Hello, Google! (So Long, SketchUp?)

5 Apr, 2006 By: Michael Dakan

'Business as usual' seems unlikely following acquisition; plus, some reminiscing about early Autodesk

On March 14, one of the most surprising -- even shocking -- recent developments in the CAD world was the purchase of @Last Software and its nice, little 3D surface-modeler program, SketchUp, by Internet search-engine giant Google. The surprise wasn’t that Sketchup had been sold. In fact, that’s a perfectly logical outcome for a small company with a product that generated as much interest as SketchUp did in some markets. In architectural design circles, SketchUp is considered not just an intuitive modeler that is pretty easy to use, but also fun, especially when compared with the behemoths that most other CAD programs have become.

But Google? Not a CAD giant such as Autodesk or Bentley Systems? A CAD modeler is seemingly such a departure from the Google family of Internet search tools and services that generate huge revenue. Google has been expanding its reach and variety of Internet services provided -- but still, a CAD program? It doesn’t seem to make much sense in the Google world.

Congratulations are definitely in order, though, for cofounder Brad Schell and the rest of the @Last Software team. It’s nice to see the small, good guys win big in the software development world once in a while. Among the @Last Software people, who work in the laid-back, collegial atmosphere of Boulder, Colorado, the Google purchase is absolutely the biggest event ever, and a dream come true for any startup company.

Schell, who served for years as the company’s chief evangelist, hastened to post an update on his company's Web site, expressing excitement and happiness over the Google acquisition and the increased exposure and resources it will bring to his company. He was quick to reassure SketchUp users that nothing will change, and the sale would mean nothing but a better future for SketchUp.

Google, on the other hand, has been strangely quiet, treating the @Last Software purchase as a nonevent. To my knowledge, Google has yet to acknowledge the acquisition in any official way -- it hasn't issued a press release or posted the news on its Web site. This silence could signal that Google simply plans to swallow the product as its own, bringing an end to SketchUp as an independent, stand-alone product. Or perhaps it is simply a reflection of the relative importance of the event to little @Last Software and giant Google.

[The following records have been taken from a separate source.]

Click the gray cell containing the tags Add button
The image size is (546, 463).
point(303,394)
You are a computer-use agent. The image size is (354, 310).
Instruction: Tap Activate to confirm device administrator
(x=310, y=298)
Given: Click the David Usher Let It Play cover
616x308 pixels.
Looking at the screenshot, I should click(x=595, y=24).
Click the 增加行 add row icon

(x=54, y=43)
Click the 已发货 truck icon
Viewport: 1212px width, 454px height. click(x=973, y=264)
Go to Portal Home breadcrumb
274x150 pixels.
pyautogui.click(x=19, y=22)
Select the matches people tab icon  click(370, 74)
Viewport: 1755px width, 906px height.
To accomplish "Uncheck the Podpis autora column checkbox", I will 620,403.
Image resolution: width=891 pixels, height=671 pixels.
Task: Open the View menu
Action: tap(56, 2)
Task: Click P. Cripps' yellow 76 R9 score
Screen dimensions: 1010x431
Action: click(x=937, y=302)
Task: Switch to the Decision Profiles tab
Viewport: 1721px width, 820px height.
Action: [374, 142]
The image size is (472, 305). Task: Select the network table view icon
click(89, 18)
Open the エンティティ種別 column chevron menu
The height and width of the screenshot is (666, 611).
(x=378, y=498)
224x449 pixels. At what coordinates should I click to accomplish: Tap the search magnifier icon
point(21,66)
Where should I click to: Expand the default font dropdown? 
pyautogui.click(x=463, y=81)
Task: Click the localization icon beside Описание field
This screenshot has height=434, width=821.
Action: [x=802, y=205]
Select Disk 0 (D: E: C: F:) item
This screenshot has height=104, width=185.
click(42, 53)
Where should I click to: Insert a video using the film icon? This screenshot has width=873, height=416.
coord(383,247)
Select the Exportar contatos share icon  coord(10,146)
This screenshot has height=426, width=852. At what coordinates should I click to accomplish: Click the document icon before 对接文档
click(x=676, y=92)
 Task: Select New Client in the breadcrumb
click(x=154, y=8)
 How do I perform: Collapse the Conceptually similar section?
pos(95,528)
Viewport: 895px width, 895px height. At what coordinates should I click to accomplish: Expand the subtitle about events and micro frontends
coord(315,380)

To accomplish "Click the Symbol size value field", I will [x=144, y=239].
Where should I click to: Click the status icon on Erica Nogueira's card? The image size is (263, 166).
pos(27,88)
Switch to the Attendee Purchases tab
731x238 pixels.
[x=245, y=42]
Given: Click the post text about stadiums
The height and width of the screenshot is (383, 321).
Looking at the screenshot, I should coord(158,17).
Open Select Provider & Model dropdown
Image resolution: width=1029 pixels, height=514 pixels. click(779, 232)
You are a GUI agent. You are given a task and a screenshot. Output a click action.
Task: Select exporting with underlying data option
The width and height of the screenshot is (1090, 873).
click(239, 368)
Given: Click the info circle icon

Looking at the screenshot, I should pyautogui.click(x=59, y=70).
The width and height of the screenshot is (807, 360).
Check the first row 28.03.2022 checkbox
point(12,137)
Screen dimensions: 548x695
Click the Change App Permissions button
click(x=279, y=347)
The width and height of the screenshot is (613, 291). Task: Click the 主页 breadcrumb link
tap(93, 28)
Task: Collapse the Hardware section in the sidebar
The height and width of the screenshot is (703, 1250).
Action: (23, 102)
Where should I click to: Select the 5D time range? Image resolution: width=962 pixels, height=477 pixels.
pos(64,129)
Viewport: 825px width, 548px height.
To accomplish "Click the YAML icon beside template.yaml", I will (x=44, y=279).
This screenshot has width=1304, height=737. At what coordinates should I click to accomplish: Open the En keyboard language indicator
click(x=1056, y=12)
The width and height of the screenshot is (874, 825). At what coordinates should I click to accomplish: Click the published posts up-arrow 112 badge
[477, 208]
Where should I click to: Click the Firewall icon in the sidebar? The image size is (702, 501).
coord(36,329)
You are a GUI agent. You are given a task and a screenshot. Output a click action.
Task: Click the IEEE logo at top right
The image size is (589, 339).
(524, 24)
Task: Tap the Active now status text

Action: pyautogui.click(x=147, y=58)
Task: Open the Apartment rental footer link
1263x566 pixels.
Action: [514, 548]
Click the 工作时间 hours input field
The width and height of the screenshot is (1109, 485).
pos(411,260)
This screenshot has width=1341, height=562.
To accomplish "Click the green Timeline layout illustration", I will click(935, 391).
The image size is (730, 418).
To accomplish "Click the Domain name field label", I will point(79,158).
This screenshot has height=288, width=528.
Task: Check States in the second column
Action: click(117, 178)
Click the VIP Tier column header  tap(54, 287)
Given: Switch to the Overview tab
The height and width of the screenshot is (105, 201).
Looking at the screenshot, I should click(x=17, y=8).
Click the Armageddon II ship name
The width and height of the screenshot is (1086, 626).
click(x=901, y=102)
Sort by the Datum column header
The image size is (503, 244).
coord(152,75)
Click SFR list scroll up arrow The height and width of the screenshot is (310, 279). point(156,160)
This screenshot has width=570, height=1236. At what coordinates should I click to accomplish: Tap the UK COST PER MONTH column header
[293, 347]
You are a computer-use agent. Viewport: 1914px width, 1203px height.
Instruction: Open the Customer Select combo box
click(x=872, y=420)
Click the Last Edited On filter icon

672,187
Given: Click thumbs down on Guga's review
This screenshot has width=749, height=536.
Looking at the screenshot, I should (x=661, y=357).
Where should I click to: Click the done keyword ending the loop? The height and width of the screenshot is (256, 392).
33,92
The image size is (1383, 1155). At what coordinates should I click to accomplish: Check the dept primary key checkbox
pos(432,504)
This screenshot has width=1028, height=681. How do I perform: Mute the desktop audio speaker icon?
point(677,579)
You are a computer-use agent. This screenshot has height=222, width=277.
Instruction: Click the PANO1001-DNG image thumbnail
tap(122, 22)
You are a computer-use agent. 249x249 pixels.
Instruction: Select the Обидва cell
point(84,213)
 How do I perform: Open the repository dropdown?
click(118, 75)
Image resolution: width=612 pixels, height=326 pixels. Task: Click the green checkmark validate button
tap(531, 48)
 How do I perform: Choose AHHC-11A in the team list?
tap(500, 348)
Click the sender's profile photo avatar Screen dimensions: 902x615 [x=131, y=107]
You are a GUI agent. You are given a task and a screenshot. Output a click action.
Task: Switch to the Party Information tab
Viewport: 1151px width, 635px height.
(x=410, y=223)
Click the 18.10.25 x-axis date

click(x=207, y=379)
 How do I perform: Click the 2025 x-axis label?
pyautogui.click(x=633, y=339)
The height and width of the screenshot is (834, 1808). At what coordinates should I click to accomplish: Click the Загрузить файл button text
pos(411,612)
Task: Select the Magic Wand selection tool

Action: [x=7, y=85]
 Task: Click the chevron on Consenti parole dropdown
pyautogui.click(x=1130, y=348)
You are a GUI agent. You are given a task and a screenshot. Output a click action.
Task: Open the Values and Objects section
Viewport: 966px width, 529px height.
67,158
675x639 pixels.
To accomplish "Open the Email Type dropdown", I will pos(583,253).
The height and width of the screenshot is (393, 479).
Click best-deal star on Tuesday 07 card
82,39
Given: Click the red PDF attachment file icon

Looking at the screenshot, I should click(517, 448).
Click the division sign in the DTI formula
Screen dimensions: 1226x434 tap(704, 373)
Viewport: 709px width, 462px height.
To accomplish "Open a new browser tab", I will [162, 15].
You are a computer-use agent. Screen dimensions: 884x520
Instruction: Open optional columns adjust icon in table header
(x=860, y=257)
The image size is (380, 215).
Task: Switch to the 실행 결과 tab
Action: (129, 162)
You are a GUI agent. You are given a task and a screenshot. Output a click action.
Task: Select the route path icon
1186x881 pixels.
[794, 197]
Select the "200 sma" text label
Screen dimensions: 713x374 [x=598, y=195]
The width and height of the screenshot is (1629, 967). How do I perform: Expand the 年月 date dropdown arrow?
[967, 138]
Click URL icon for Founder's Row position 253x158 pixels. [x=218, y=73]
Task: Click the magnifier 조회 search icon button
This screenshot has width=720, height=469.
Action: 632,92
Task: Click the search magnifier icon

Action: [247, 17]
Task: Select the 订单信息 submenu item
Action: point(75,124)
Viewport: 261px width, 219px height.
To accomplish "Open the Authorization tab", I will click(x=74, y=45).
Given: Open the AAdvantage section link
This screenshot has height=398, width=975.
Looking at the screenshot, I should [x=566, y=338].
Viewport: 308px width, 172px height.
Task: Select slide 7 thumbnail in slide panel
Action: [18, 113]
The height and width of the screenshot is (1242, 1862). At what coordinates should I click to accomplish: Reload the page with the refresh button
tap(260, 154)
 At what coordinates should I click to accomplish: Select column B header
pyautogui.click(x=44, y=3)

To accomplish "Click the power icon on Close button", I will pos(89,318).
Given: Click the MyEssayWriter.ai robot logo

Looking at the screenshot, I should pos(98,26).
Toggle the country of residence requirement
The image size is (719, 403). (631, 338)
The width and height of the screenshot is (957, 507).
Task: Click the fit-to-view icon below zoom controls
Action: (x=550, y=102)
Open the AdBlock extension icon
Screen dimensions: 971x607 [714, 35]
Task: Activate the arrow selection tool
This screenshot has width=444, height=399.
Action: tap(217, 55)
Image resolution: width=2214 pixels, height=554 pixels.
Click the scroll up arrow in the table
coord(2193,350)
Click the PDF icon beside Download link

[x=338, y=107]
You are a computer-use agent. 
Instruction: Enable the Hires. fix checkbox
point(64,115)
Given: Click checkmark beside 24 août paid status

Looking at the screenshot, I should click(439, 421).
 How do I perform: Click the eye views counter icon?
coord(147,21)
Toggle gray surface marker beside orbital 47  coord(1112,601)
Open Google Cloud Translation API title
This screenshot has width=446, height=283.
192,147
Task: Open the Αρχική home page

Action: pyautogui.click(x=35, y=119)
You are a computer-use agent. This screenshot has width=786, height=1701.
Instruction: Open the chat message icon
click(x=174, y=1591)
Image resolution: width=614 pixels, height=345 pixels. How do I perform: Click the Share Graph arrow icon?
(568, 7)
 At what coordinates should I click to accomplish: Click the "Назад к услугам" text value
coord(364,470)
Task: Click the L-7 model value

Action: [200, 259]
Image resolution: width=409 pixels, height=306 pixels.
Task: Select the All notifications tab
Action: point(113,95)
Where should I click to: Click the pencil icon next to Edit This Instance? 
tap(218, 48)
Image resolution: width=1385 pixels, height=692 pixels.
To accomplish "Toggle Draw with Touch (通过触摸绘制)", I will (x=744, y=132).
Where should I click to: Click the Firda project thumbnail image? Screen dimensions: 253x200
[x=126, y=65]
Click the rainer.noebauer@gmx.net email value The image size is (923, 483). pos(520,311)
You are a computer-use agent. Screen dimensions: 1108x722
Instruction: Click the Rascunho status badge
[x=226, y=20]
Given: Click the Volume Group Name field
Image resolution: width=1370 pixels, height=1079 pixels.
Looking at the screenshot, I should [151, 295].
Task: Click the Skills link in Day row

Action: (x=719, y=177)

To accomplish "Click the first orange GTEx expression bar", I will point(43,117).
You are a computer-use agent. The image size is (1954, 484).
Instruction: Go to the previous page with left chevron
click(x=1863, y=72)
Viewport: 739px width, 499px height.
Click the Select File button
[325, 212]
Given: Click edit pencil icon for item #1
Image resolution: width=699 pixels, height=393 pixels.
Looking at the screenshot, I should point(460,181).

Unless Google has changed its entire business plan to accommodate a diverse product line in addition to its core Internet search and services business -- which seems quite unlikely -- we will probably see SketchUp become just an accessory for Google Earth. @Last Software worked with Google last year to develop a plug-in for Google Earth that allows importing a SketchUp 3D models into Google Earth’s mapping and 3D aerial imaging files. (Click here to link to that AEC Tech News article.)

What all this implies to me is that SketchUp will probably make its first appearance as a Google product when it is bundled with one of the paid Google Earth products such as Google Earth Plus or Pro edition, or perhaps in a new bundle specifically for those users who wish to add their own 3D images in Google Earth. Google has been accused of the old “shovelware” practice of packaging preexisting software accessories into its free Google Earth Pack. It's sad to think that SketchUp could end up as just another product thrown into one bundle or another, which would be a pretty lowly role for such a useful CAD modeler.

In any event, and in spite of Schell’s assurances to the contrary, SketchUp will undoubtedly change in the future to fit into its new place in the Google empire. The extent of change, and the eventual direction that change, remain unknown.

Autodesk Musings

Several weeks ago, Cadalyst Editor Sara Ferris reminisced in the Cadalyst Daily e-newsletter about Carol Bartz’ ten years as Autodesk CEO, and her marvelous effort to guide the Autodesk ship through some perilous waters as well as into some new territory -- and a new era.

This sparked my own recollections about the changes I have also seen and experienced with Autodesk for almost 25 years. This, coupled with the Google acquisition of @Last Software, spurred me to contemplate the inevitable changes that occur as companies grow, mature and mutate over time, as all successful companies must. The early Autodesk story and the early Google story are remarkably similar.

I’ve watched Autodesk change from a relatively small company with a big idea into a publicly traded corporation that wound up almost single-handedly moving an entire industry away from its roots as a specialty market wherein a single CAD seat represented a workstation investment of well over $100,000. Autodesk brought CAD into the personal computer world and made it accessible to virtually anyone in business. I'll try not to be too overdramatic, but it is interesting to think about the nature of change, the good and the bad, and the imperative of change in the business world.

For those not entirely familiar with the story of Autodesk, I recommend the book The Autodesk File, written by John Walker, founder of Autodesk and coauthor of the original AutoCAD. The book recounts Autodesk's history until the time Walker turned over the company and moved to Switzerland to pursue other interests.

The Autodesk File is currently out of print, but occasionally you can find a used copy. (At press time, a few copies were available from used book sellers.) You can download the book for free in its original, unedited form from John Walker’s Fourmilab Web site. Although this version is not as readable as the final version, it does contain some information that was cut from the final version. In all, it’s interesting reading, and its contents are still relevant today's ever-changing software business world.